- **Textauszug**
101 Ia 349
Urteilskopf
101 Ia 349
60. Auszug aus dem Urteil vom 24. September 1975 i.S. Versari gegen Polizeidepartement und Verwaltungsgericht des Kantons Solothurn
Regeste
Kantonales Verbot von Geldspielautomaten. Handels- und Gewerbefreiheit; Erfordernis der gesetzlichen Grundlage.
1. Art. 12 Ziff. 2 Abs. 2 der solothurnischen KV schliesst im Gebiete der Handels- und Gewerbefreiheit ein selbständiges Verordnungsrecht des Regierungsrates aus. Hingegen ist es zulässig, durch Gesetz oder kantonsrätliche Verordnung den Regierungsrat zur Regelung der Einzelheiten eines bereits im delegierenden Erlass vorgesehenen Eingriffes zu ermächtigen (E. 3).
2. Das in der Spielsalon-Verordnung des solothurnischen Regierungsrates vom 14. Oktober 1955 enthaltene generelle Verbot von Geldspielautomaten beruht auf einer hinreichenden gesetzlichen Grundlage (E. 4).

- **Arbeitsauftrag**
Schreibe den Urteilsauszug zum Solothurner Verbot von Geldspielautomaten im gleichen Stil weiter, direkt im Anschluss an seinen letzten Satz.

- **Datenauszug**

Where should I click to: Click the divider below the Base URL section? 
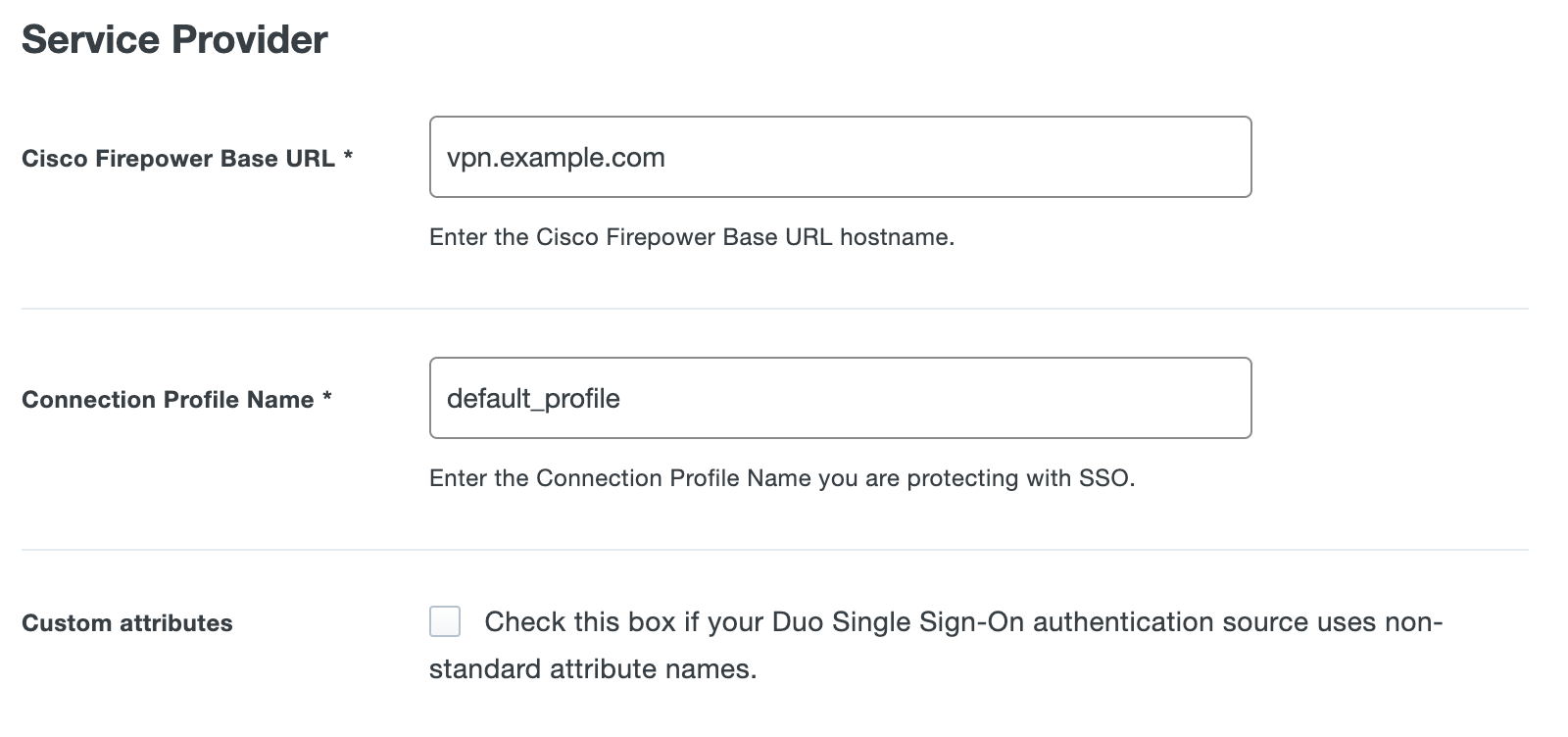coord(784,308)
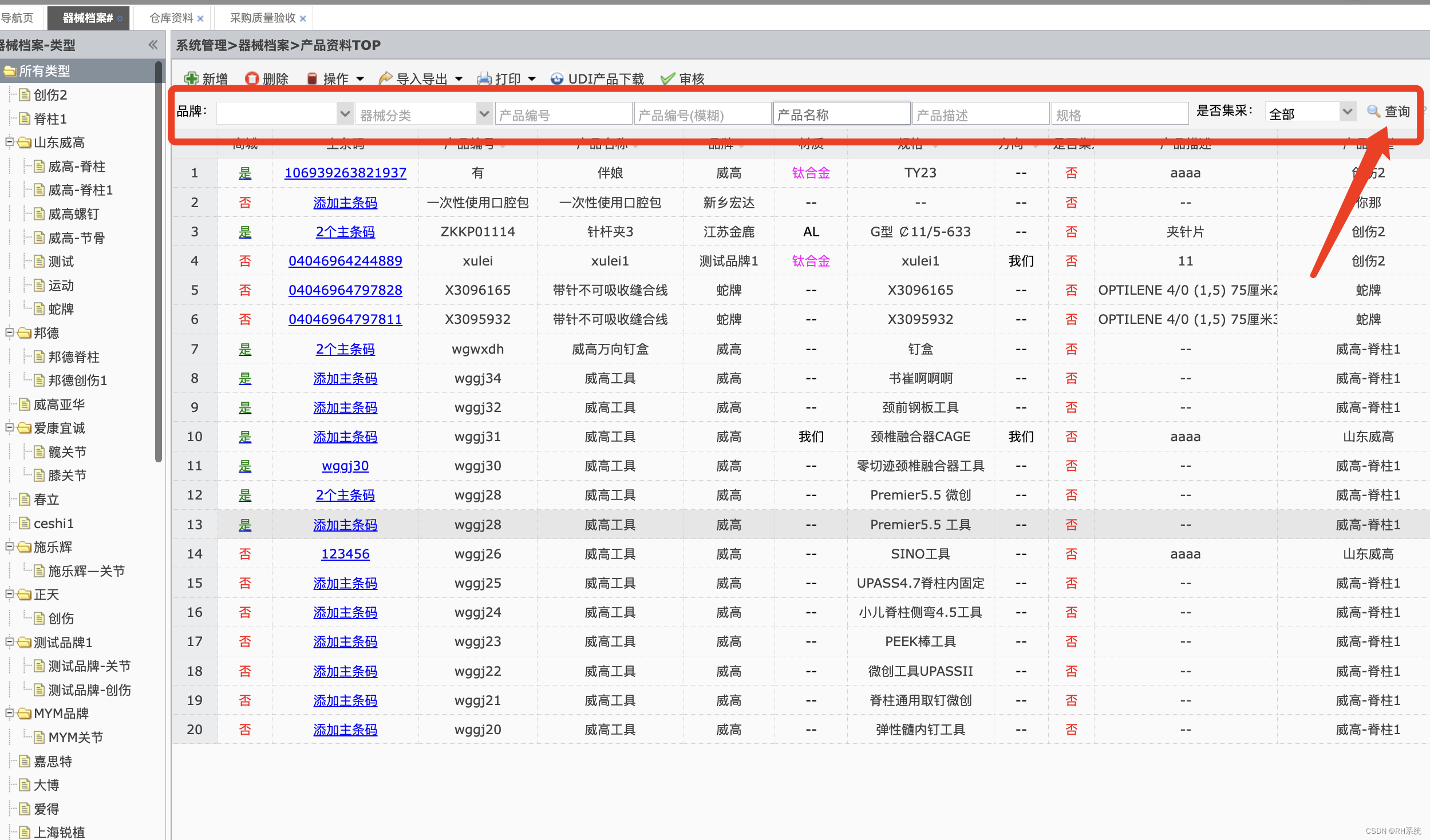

- **Antwort**
A.- Gemäss § 352 Abs. 2 des solothurnischen EG/ZGB ist der Regierungsrat zuständig "zum Erlass von Bestimmungen im Sinne von Artikel 2 Absatz 2 des Bundesgesetzes über die
BGE 101 Ia 349 S. 350
Lotterien und gewerbsmässigen Wetten vom 8. Juni 1923 (Tombola) sowie eines Verbotes der Errichtung und des Betriebes von Spielsalons und dergleichen".Gestützt auf diese Bestimmung erliess der Regierungsrat die Verordnung über die gewerbsmässige Verwendung von Spielapparaten (Spielsalon-Verordnung) vom 14. Oktober 1955. In den §§ 2 und 3 der Verordnung wird das Aufstellen von Spielapparaten zum öffentlichen Gebrauch in Form eines generellen Verbotes mit Erlaubnisvorbehalt der Bewilligungspflicht unterstellt und grundsätzlich auf Gastwirtschaftsbetriebe beschränkt.
Aus § 3 Abs. 1 ergibt sich, dass Geldspielapparate nicht bewilligt werden können:
"In Lokalen von Gastwirtschaftsbetrieben ist die gewerbsmässige Verwendung von höchstens zwei Spielapparaten, bei denen kein Geld- oder Sachgewinn in Aussicht steht, gestattet."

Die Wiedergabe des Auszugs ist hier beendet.